To do:
1 - Answer these questions using the text on live migration of virtual machines.
(a) In preparation for live migration, the source VM's active datapath is switched from which datapath to which?
(b) What hardware component is illustrated in FIG. 1?
(c) Where are Linux KVM architectures widely deployed?
2 - In the text on live migration of virtual machines, rewrite the paragraph beginning "In one embodiment, architecture 100" more briefly, keeping its main facts.

Start of Text

In accordance with aspects of the embodiments disclosed herein, solutions are provided that support live migration of virtual machines hosted by a Linux OS and running instances of Windows OS that have an SR-IOV VF attached to them. The solutions are implemented, in part, with software components implementing standard Windows interfaces and drivers to support compatibility with existing and future versions of Windows operating systems. Communication between the VM and a network device is implementing using a virtual function (VF) datapath coupled to an SR-IOV VF on the network device and an emulated interface coupled to a physical function on the network device, wherein the emulated interface employs software components in a Linux Hypervisor, and the VF datapath is a pass-through VF that bypasses the Hypervisor. In preparation for live migration, the active datapath used by the source VM on the source host is switched from the VF datapath to the emulated datapath, enabling the Hypervisor on the source host to track dirtied memory pages during the live migration. After an initial post migration state following the live migration during which the emulated datapath is used by the destination VM on the destination host, the active datapath for the destination VM is returned to the VF datapath.



FIG. 1 shows selective software and hardware components of a host platform architecture 100 implementing a first embodiment of the solution employing a Windows NDIS (Network Driver Interface Specification) MUX IM (intermediate) driver. Architecture 100 includes a Linux host OS and Hypervisor 102 hosting a plurality of VMs, including a VM 102 and a VM 104 (also labeled and referred to as VM 1 and VM 2). Generally, a Linux host platform may host one or more VMs. The hardware component illustrated in FIG. 1 is a network device comprising a network interface controller (NIC) 108 with support for SR-IOV virtual functions.


In one embodiment, architecture 100 is implemented using a Linux KVM (Kernel-based Virtual Machine) architecture, such as illustrated in Linux KVM architecture 200 of FIG. 2. Under modern versions of Linux, Hypervisor functionality is tightly integrated into the Linux code base and provide enhanced performance when compared with VMM and Type-2 Hypervisors that are run as application in the host's user space. As a result, Linux KVM architectures are widely deployed in datacenters and/or to support cloud-based services.

End of Text
Start of Record list

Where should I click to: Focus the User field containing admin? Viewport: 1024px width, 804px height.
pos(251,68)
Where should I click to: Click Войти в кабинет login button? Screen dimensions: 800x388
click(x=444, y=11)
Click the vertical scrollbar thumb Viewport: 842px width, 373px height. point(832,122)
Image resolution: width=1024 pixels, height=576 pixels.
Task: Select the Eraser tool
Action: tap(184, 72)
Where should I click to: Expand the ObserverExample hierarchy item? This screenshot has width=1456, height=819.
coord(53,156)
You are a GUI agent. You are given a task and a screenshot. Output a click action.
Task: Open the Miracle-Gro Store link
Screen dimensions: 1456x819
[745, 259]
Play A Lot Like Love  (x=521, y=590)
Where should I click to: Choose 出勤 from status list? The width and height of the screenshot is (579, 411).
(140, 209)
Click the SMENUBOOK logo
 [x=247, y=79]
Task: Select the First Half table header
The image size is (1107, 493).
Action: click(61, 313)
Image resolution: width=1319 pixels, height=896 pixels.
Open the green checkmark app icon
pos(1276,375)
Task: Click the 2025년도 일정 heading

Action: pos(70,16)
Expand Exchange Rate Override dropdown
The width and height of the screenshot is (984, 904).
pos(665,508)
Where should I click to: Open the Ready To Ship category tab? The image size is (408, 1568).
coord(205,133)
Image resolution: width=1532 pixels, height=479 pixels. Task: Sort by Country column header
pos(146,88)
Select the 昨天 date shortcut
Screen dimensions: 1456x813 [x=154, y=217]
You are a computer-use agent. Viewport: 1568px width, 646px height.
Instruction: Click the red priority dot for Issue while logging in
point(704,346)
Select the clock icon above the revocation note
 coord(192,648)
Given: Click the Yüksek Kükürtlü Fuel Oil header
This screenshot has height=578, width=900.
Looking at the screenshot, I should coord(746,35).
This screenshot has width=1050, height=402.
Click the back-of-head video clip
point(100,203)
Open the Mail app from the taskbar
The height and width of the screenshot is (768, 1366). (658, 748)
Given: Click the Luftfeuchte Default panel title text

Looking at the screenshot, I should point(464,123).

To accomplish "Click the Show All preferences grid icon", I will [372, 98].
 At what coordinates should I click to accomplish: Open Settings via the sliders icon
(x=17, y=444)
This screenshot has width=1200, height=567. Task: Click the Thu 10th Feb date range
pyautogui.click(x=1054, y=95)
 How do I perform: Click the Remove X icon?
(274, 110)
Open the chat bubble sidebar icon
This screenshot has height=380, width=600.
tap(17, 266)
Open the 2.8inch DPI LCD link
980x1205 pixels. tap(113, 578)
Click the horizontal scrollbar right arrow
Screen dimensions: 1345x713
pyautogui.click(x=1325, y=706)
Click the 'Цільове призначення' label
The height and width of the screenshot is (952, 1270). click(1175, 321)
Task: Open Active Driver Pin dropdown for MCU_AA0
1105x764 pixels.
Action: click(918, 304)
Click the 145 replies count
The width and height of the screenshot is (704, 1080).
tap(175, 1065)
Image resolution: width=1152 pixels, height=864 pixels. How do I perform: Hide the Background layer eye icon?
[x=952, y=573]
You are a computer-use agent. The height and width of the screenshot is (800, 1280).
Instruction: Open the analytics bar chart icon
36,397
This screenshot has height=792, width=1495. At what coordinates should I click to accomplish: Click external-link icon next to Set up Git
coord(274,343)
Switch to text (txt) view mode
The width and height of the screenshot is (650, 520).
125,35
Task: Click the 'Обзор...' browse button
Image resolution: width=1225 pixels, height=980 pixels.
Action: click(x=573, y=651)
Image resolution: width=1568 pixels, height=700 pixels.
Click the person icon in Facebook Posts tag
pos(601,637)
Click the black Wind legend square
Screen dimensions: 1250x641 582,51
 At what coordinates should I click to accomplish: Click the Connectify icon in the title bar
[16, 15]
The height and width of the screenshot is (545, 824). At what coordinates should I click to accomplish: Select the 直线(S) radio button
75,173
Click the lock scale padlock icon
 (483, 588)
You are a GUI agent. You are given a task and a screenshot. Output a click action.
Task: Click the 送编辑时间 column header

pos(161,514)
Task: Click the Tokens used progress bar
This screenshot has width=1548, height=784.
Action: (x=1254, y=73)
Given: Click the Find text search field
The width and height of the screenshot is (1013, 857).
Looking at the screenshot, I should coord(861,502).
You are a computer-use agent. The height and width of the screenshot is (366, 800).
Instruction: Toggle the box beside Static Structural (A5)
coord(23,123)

End of Record list

Exercise answers:
1 -
(a) From the VF datapath to the emulated datapath.
(b) A network device comprising a network interface controller (NIC) 108 with support for SR-IOV virtual functions.
(c) In datacenters and/or to support cloud-based services.

2 - In one embodiment, architecture 100 uses a Linux KVM (Kernel-based Virtual Machine) architecture, such as Linux KVM architecture 200 in FIG. 2. In modern Linux, Hypervisor functionality is tightly integrated into the code base. This gives better performance than VMM and Type-2 Hypervisors that run as applications in the host's user space. For this reason, Linux KVM architectures are widely deployed in datacenters and/or to support cloud-based services.